- [Work item] Every line with the string "will" in it belongs in your answer, so copy them all from the data.

[Stored items]
**********
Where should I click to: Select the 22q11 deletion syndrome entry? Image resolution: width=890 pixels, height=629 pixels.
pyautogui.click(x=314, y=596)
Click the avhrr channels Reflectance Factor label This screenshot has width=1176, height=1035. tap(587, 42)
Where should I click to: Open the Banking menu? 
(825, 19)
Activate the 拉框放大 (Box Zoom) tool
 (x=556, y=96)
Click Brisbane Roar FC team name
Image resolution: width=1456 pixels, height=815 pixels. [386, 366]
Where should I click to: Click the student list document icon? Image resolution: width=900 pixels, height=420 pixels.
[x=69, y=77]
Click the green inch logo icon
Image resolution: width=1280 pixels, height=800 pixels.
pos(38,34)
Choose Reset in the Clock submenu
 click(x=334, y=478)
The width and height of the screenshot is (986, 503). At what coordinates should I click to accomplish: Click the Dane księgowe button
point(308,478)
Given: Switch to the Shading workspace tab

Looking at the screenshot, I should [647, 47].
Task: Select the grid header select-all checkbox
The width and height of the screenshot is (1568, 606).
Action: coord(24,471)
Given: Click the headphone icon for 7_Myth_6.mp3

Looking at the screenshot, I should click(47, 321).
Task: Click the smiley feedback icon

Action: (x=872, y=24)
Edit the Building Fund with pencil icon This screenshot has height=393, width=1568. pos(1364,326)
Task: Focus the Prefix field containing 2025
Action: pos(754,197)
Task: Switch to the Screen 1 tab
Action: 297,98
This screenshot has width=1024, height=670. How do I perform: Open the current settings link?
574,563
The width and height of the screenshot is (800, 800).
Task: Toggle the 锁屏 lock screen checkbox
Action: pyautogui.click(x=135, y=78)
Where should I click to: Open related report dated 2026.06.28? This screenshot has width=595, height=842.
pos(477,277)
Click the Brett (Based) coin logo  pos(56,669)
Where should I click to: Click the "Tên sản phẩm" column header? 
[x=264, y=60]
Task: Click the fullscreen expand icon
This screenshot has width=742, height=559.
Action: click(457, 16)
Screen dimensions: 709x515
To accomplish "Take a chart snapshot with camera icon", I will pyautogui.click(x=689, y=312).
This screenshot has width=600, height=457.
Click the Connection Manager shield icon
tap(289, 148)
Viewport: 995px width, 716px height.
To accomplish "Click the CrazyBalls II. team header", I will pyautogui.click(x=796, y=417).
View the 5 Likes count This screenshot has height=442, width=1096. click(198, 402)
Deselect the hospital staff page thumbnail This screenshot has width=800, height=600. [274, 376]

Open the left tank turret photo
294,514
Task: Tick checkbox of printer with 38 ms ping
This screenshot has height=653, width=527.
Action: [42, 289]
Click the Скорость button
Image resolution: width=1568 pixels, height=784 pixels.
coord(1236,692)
**********
- [Final answer]
To accomplish "Take a chart snapshot with camera icon", I will pyautogui.click(x=689, y=312).
To accomplish "Click the CrazyBalls II. team header", I will pyautogui.click(x=796, y=417).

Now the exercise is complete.